_EXERCISE PROMPT_
Please repeat, precisely as written, only the lines from the one containing "Where should I click to: Open" through the last line of the records below, pictures omitted.
==== RECORDS TO PROCESS ====
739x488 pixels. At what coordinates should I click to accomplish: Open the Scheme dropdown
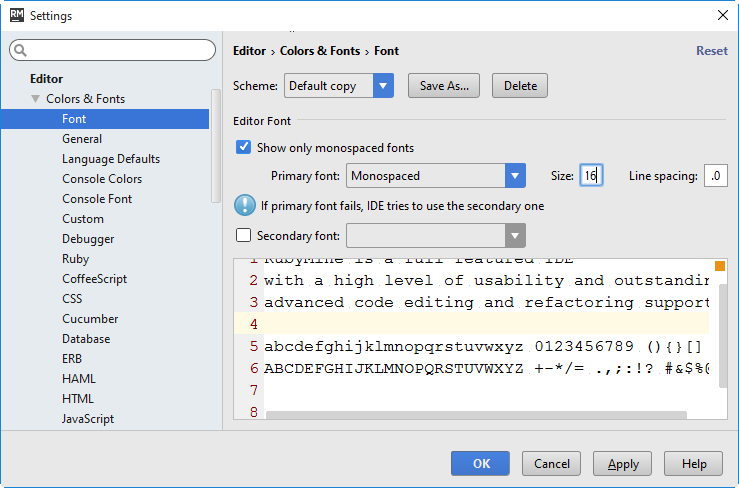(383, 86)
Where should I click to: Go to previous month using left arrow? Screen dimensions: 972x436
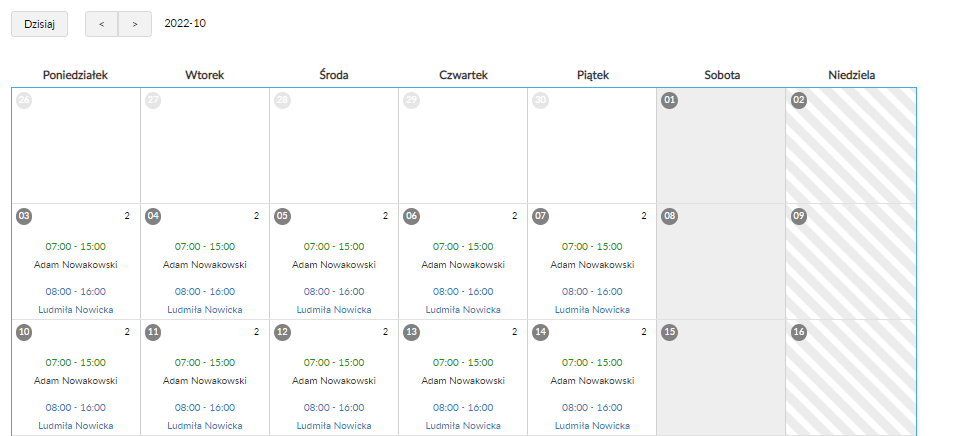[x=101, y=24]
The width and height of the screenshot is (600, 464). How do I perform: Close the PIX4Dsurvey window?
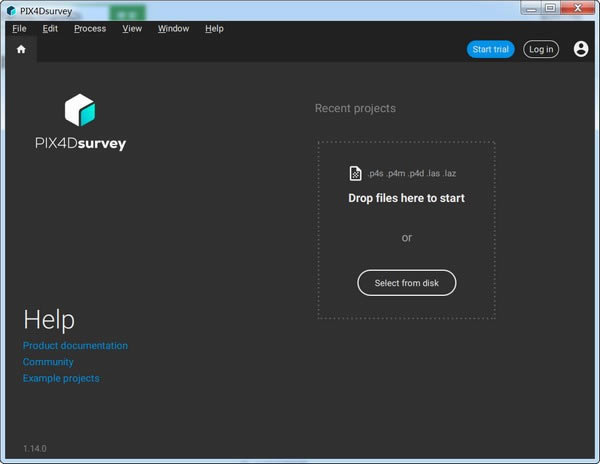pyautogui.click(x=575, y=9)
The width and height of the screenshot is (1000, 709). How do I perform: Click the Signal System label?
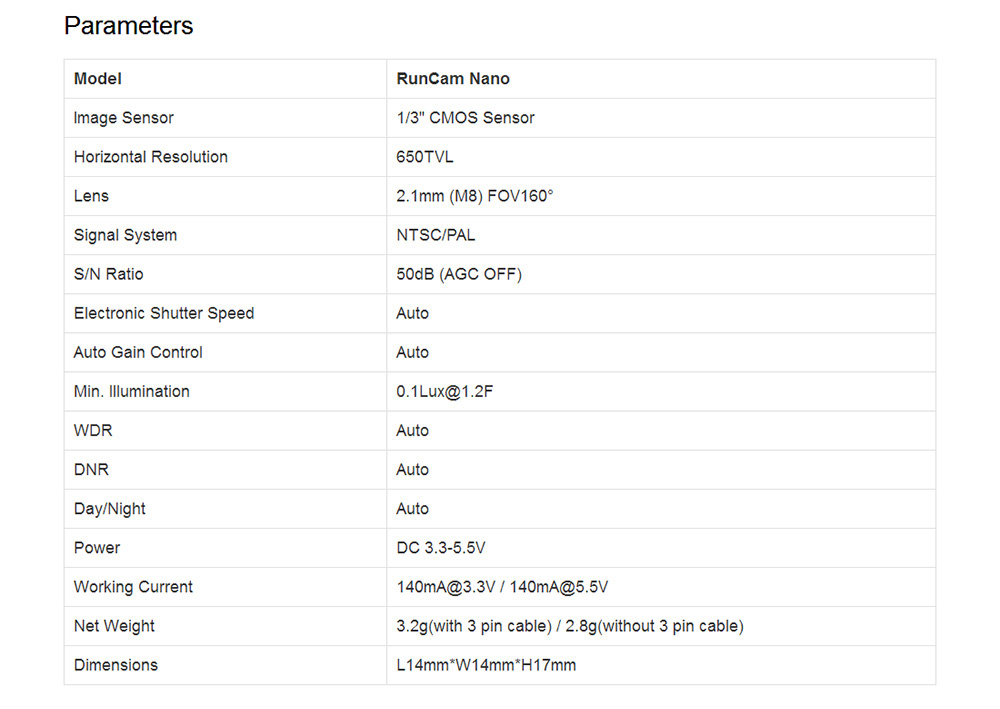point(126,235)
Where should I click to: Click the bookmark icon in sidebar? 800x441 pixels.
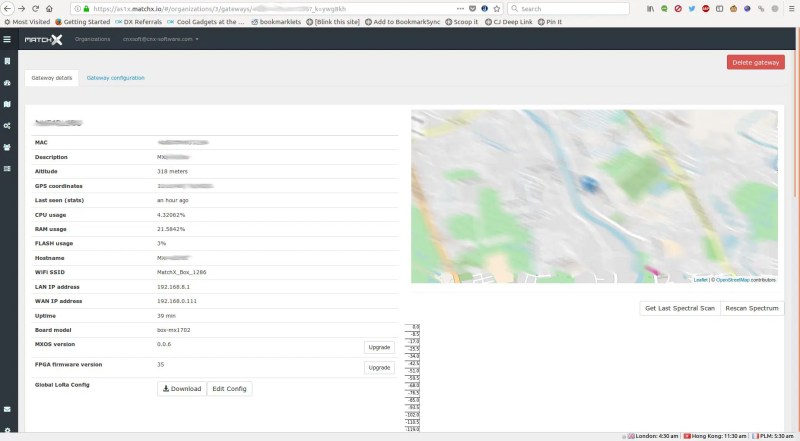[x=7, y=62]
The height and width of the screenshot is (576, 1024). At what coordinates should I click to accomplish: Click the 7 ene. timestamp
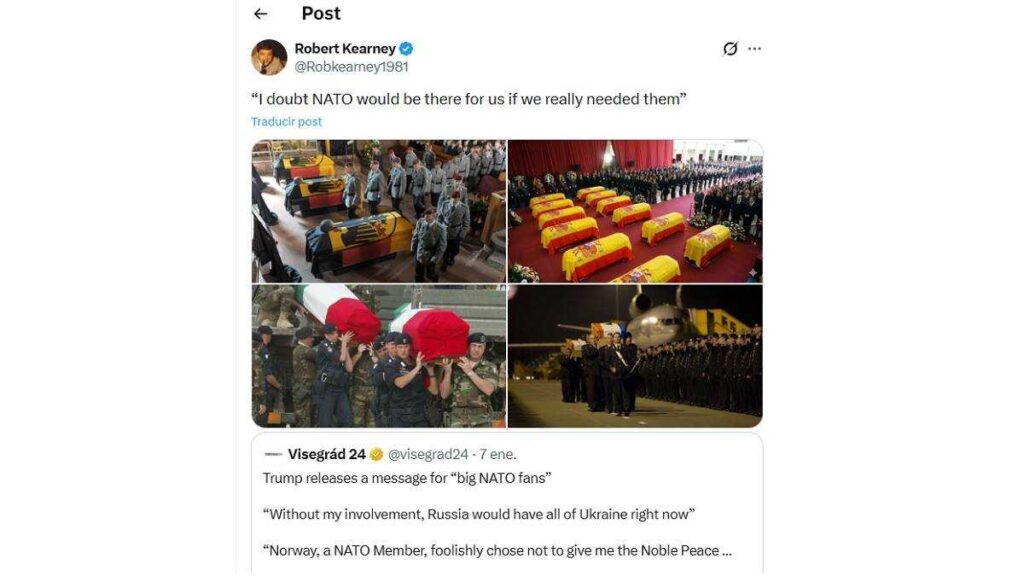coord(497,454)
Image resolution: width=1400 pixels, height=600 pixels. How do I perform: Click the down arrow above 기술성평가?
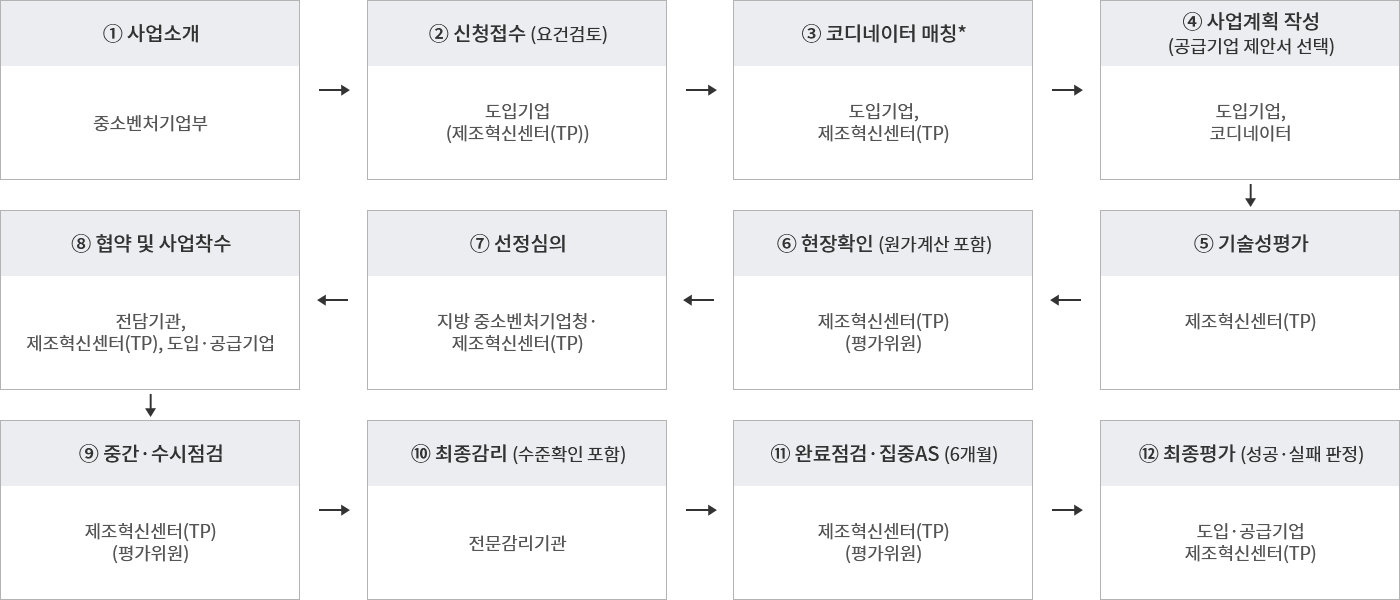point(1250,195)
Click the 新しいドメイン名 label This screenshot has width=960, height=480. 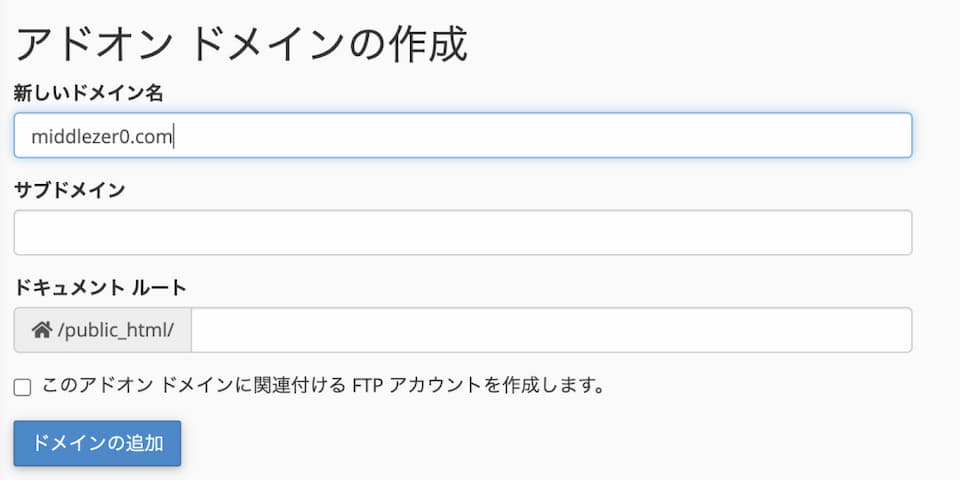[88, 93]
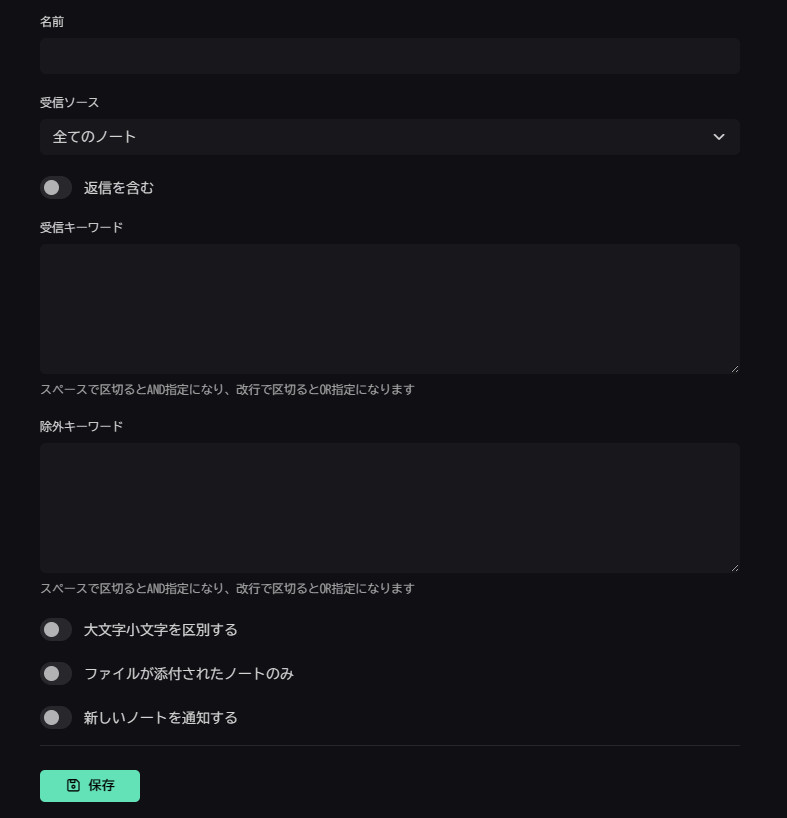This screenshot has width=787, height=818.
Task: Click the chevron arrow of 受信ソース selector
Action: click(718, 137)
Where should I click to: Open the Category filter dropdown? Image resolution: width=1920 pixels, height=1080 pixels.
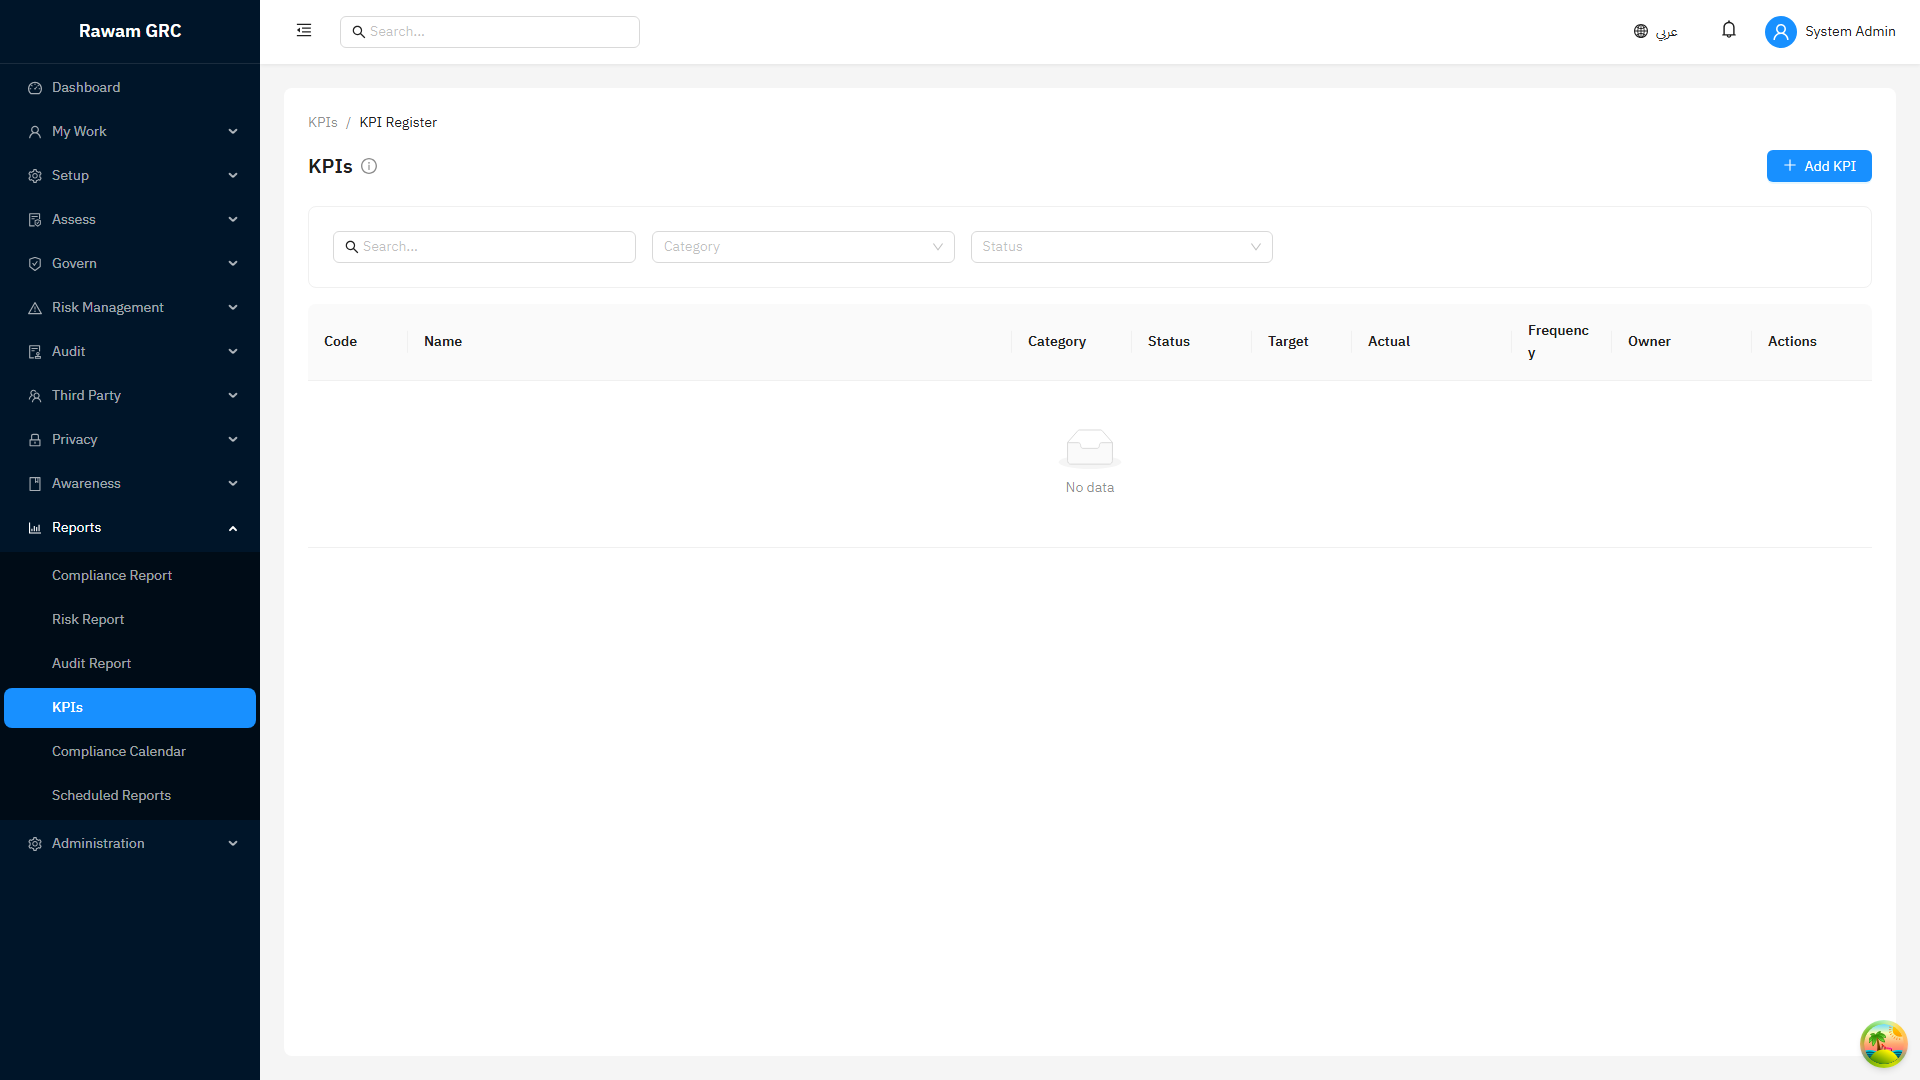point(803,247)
====
_WRITTEN REPLY_
Where should I click to: Open the Category filter dropdown? Image resolution: width=1920 pixels, height=1080 pixels.
point(803,247)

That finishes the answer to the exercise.